What is being asked:
Report every line in the rows below that contains the string "Viewport", treating uppercase and lowercase as distinct.
····················
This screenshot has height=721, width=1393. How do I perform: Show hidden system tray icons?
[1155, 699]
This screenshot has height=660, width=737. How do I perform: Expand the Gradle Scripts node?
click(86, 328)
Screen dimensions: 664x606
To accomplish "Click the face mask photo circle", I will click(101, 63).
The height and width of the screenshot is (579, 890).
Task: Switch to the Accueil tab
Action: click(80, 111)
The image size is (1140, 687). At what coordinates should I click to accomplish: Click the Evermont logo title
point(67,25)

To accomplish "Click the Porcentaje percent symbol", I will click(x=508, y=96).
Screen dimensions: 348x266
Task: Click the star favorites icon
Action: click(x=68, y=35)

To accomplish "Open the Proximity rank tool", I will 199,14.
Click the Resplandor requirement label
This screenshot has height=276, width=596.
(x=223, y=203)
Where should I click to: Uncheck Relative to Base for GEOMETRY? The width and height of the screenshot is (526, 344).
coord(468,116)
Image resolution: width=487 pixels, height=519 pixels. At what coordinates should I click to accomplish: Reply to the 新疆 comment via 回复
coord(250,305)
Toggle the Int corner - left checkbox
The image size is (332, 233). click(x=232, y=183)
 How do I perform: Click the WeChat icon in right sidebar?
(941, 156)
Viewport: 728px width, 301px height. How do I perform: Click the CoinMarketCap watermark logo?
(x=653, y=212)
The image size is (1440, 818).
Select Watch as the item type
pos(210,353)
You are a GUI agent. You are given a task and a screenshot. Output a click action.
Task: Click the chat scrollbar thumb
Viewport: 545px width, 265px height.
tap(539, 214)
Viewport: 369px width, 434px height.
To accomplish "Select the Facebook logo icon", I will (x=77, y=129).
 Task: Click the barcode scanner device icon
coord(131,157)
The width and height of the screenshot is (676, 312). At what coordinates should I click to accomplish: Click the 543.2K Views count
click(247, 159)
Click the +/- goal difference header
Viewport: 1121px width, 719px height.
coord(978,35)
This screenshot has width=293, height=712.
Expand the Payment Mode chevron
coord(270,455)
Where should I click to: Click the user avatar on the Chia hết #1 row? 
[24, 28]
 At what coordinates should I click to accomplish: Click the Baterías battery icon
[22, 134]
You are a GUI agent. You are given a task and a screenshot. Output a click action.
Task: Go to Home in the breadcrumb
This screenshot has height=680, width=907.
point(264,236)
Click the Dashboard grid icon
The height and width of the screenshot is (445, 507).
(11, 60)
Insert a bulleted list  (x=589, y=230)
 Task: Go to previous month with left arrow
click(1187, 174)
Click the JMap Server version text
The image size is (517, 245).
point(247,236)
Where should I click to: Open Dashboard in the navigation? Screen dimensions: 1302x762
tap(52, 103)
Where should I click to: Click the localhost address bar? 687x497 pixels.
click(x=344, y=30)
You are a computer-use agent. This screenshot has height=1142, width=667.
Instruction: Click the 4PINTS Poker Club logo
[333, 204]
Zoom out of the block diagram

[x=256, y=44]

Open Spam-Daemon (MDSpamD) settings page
····················
Final result:
Viewport: 728px width, 301px height. How do I perform: Click the CoinMarketCap watermark logo?
Viewport: 545px width, 265px height.
Viewport: 369px width, 434px height.
Viewport: 1121px width, 719px height.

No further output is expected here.